Il y a deux jours, j’ai pris le même bus, et à ma grande surprise, c’était le même conducteur qu’avant. J’ai pensé en moi-même «pourquoi ne pas essayer encore une fois», et je lui ai demandé s’il avait fait beaucoup de choses pendant le weekend… (oui avec un sens de l’ironie). Il n’a pas répondu et je me suis assis. Mes potes et moi avons bavardé beaucoup pendant le trajet (peut-être un peu trop fort) et chacun de nous avait une bière à la main. Tout d’un coup, le conducteur a arrêté le bus et m’a demandé de descendre. Je suis descendu tout de suite, et j’ai fini le reste du trajet à pied. Heureusement, j’avais une bière pour me tenir compagnie.

(Richard, Australie)


Partir à l’heure

Ce qui m’a étonnée, c’est que les Suisses sont même encore plus ponctuels que les Allemands. J’habite dans un foyer catholique qui est dirigé par des sœurs. Un jour, on a fait un petit voyage à Saint-Maurice. On m’a dit que je devais être à huit heures moins le quart dans la cuisine. Finalement, tout le monde était déjà prêt à 7.40 heures et on a frappé à ma porte pour me dire qu’on allait partir. J’ai dû vraiment me dépêcher et tout le monde m’attendait déjà. C’était une expérience pénible pour moi. J’ai compris qu’en Suisse être ponctuel veut même dire être là avant l’heure.

(Anja, Allemagne)


Ouais, Oui, et respirer

Sans doute, on peut marquer qu’il existe beaucoup de différences entre le monde suisse, et le monde de chez moi, des États-Unis. Par ailleurs, on peut remarquer une certaine diversité entre chaque pays francophone. Ayant passé deux mois en France avant d’arriver ici, j’ai eu l’occasion d’écouter beaucoup d’accents français avec leurs diverses particularités régionales. De ce fait je voudrais vous parler de l’usage du mot ouais en Suisse, et des gens qui respirent en même temps qu’ils disent ce mot. C’est-à-dire que, au lieu de s’arrêter, de respirer, et de recommencer une phrase, avec le mot ouais, ils continuent leur phrase sans s’arrêter. Ils continuent de parler en même temps d’aspirer.

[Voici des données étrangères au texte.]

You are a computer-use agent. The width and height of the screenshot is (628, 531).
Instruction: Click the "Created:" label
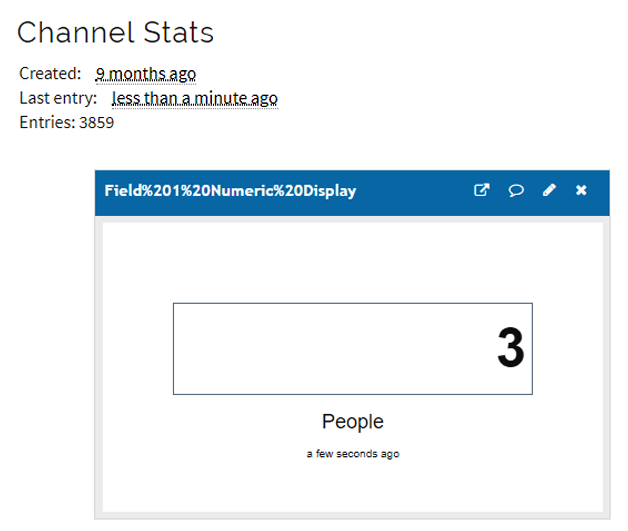point(50,73)
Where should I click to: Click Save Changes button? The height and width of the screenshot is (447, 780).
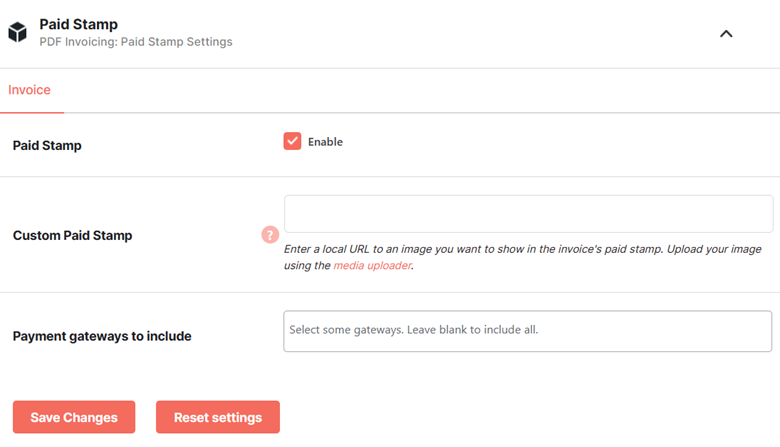coord(74,417)
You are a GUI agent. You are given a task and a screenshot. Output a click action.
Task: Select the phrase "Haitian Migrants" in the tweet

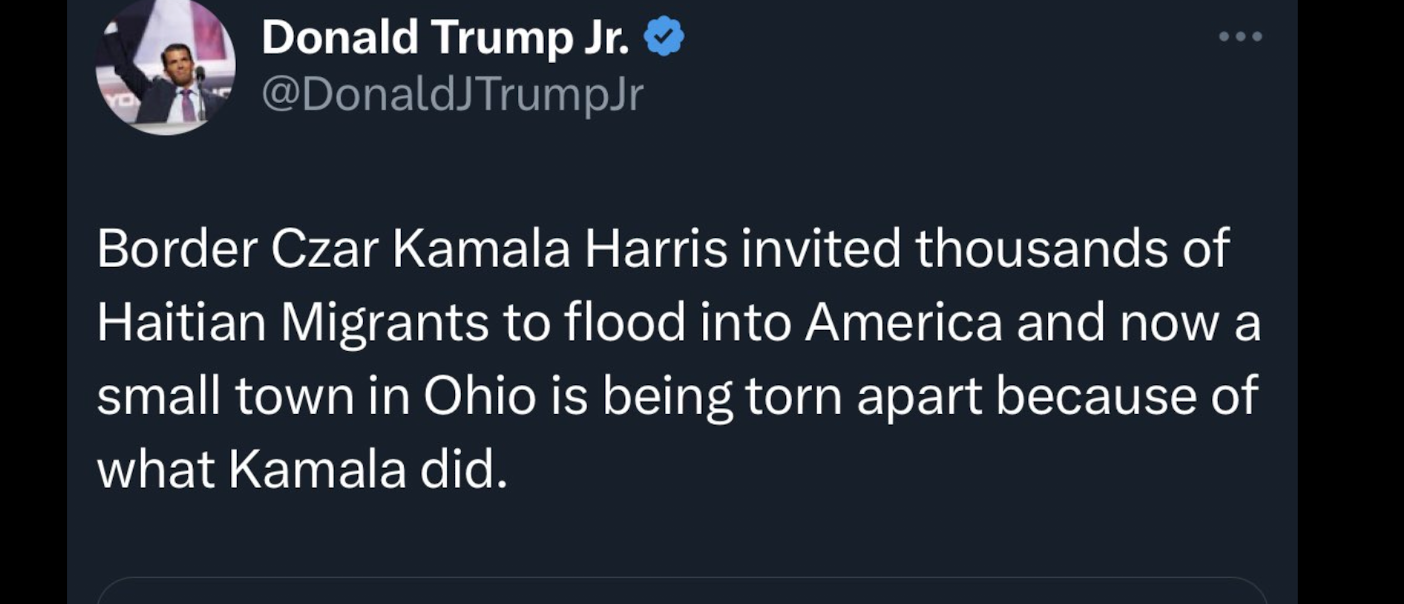(294, 323)
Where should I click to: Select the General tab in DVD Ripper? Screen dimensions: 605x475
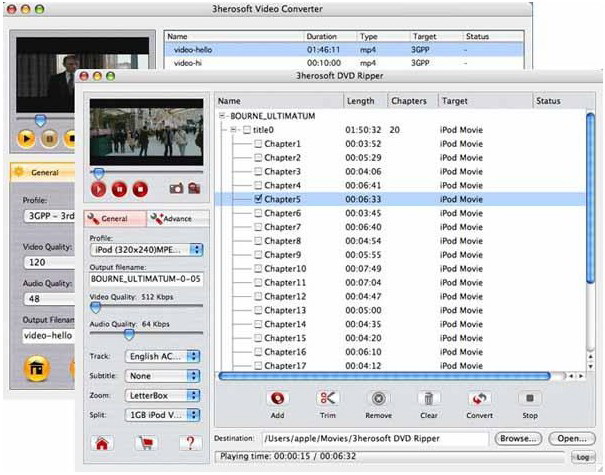(x=115, y=218)
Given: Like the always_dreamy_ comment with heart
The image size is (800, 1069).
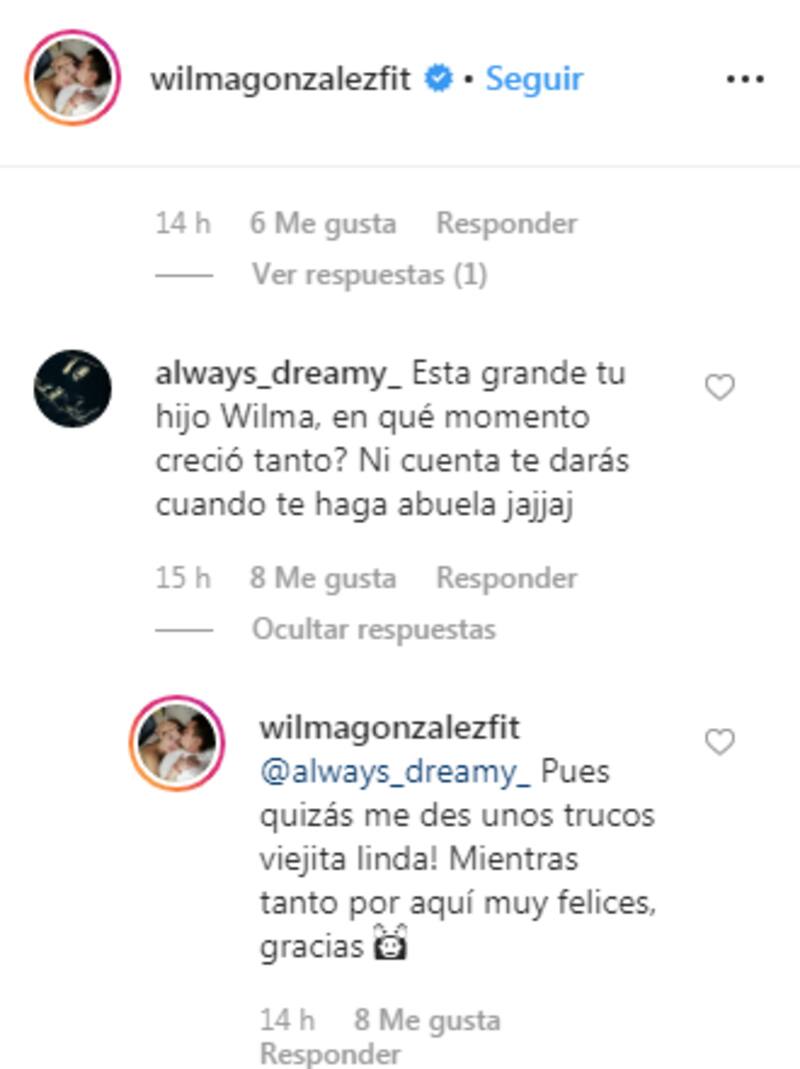Looking at the screenshot, I should click(720, 387).
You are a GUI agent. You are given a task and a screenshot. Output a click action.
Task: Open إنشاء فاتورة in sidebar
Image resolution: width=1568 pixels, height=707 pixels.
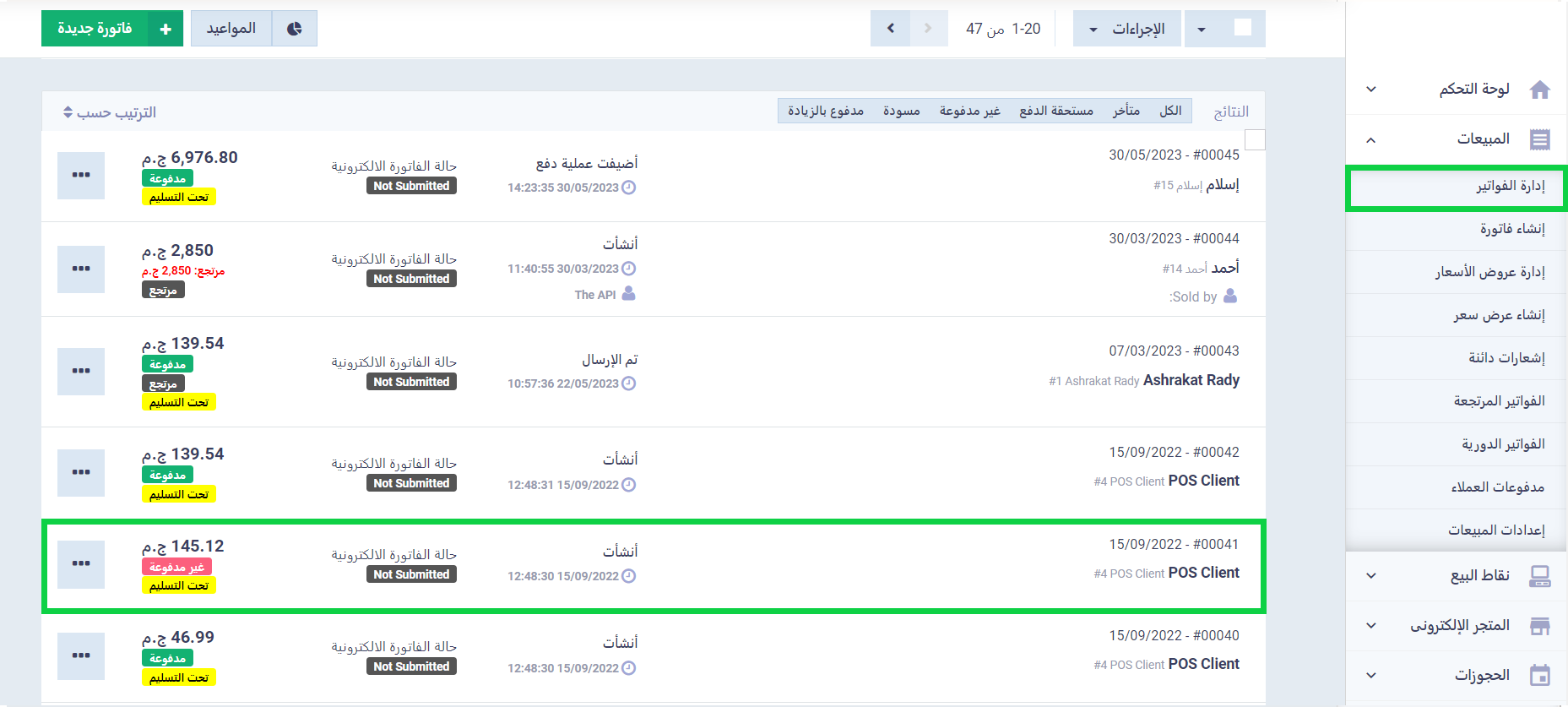[1511, 229]
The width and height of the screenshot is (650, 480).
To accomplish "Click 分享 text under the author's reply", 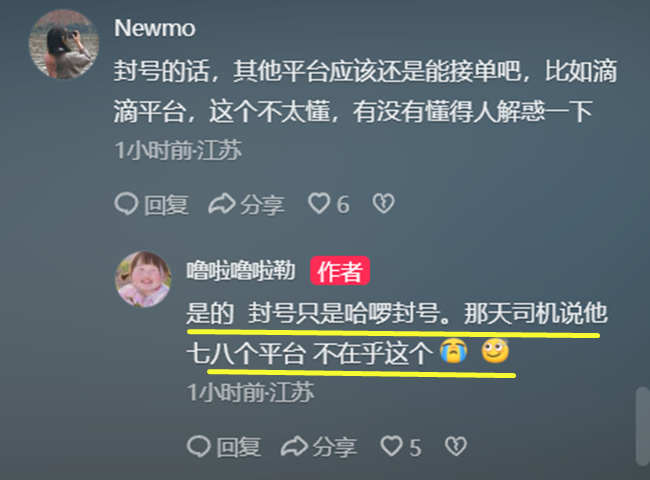I will (x=335, y=447).
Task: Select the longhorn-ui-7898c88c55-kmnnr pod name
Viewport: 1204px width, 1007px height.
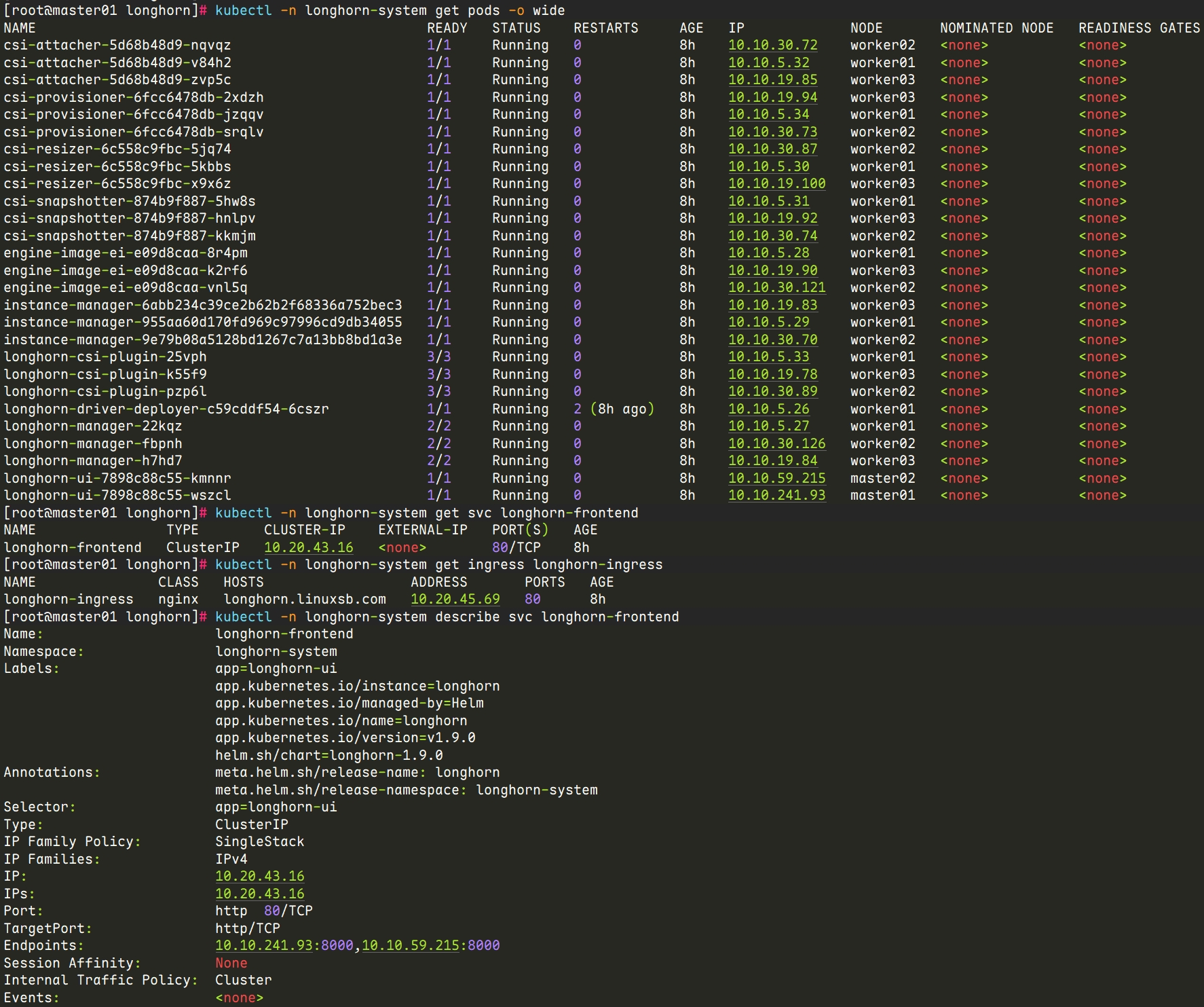Action: [x=117, y=479]
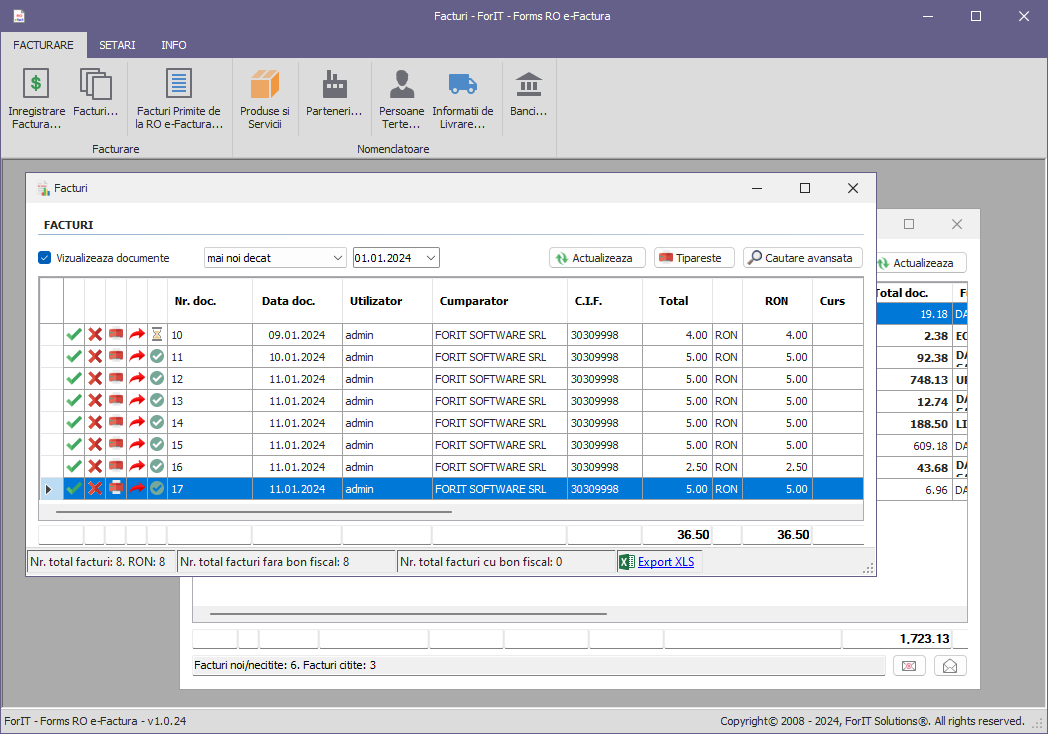The width and height of the screenshot is (1048, 734).
Task: Click the Export XLS link
Action: (665, 562)
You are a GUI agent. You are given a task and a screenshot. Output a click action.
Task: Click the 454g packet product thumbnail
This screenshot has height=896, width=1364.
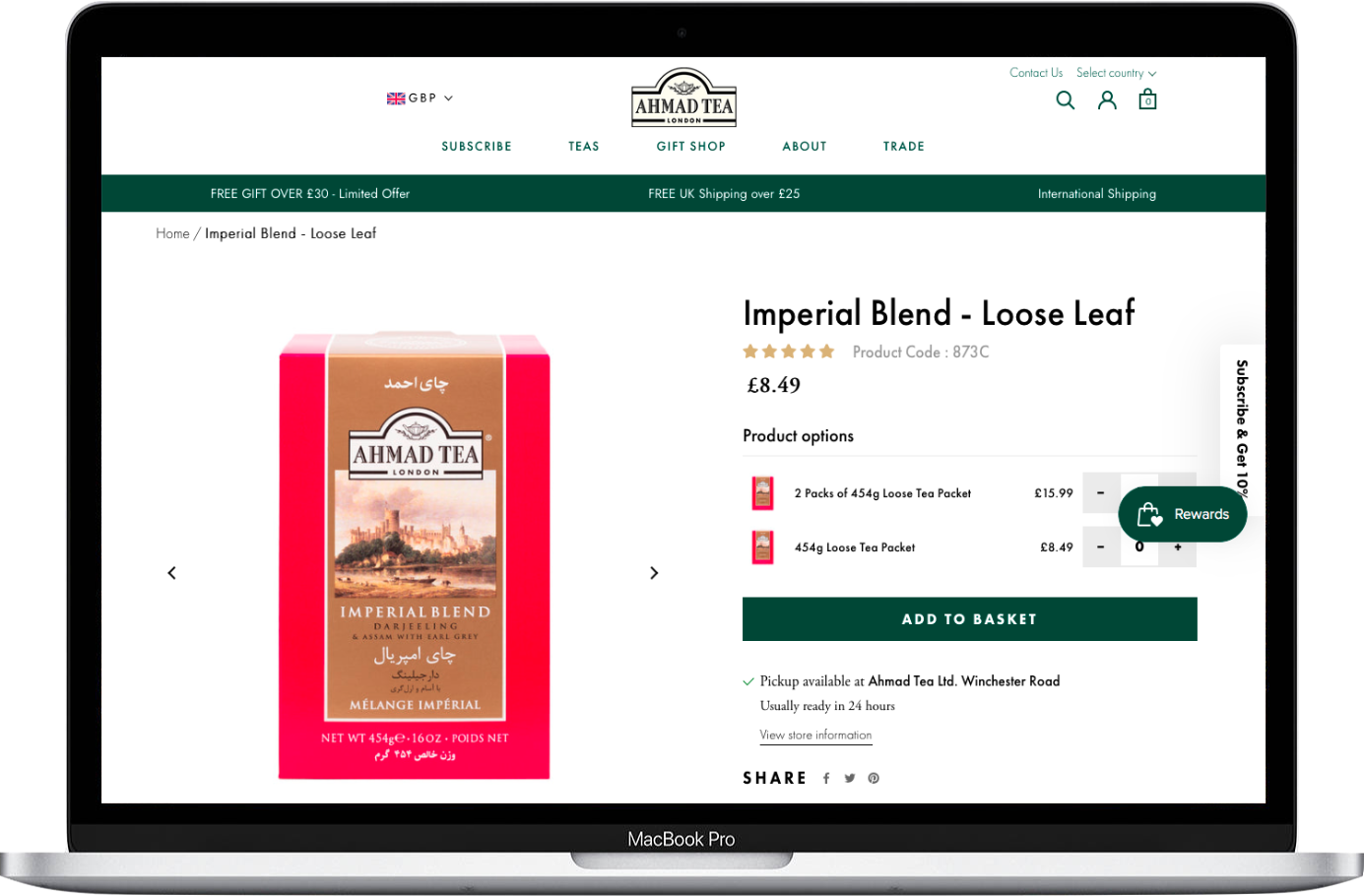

Il me semble que c’est une caractéristique très commune dans la région suisse-romande. Tous les jours, j’écoute des locuteurs qui respirent sur le mot oui ou ouais pendant une conversation ou présentation. Ma colloc’ Marie, par exemple, vient de Genève. Presque chaque conversation entre nous deux il y a des instances où elle respire sur le mot ouais. En outre, j’ai trouvé la même pratique au cours de mes conversations avec des professeurs suisses, avec les secrétaires à l’UNIL et avec les employés de l’office des étrangers. Bien qu’en général cela ait l’air d’une coutume plus commune pour les femmes que pour les hommes, je vais vérifier si les hommes font quelque chose de similaire. C’est tellement surprenant! Mais on doit respecter l’accent de la région et les caractéristiques d’une langue étrangère.

(Caleb, USA)



Saluer, faire la bise

Quelque chose que j'ai remarqué en habitant ici, c’est la différence entre la Suisse et mon pays d'origine (l'Angleterre) en ce qui concerne les salutations. La plupart de gens savent qu'en Europe, c'est tout à fait normal de faire des bisous sur la joue pour saluer quelqu'un, et qu'en Suisse la norme est de faire trois bisous. Pour moi, personnellement, je trouve cela un peu bizarre et je ne me sens pas vraiment à l'aise de faire la bise à quelqu'un que je ne connais pas - c'est trop familier. Normalement, chez moi, on fait des bisous seulement quand on connait bien la personne. Alors c'est un peu étrange, mais ça marche.

Cependant, je ne savais pas que si je faisais d’autres choses pour saluer les gens, j'apparaissais aussi comme trop amicale. Au début du semestre, je suis allée dans une boîte de nuit au Flon avec d’autres étudiants en mobilité et tout en achetant des boissons au bar, j'ai vu un Suisse qui étudiait avec moi dans un cours d’allemand. Il m'a fait signe et je lui ai fait la bise. Il avait l'air surpris et je lui ai demandé si tout allait bien. Il m'a dit qu'il était un peu étonné parce que pour lui, embrasser quelqu'un c'est très intime, seulement avec les gens que vous connaissez bien.

C'était gênant, car ensuite j’ai senti que je devais expliquer les niveaux différents de l'amitié et de l'intimité en Angleterre, mais on a tous deux appris quelque chose de nos différentes cultures.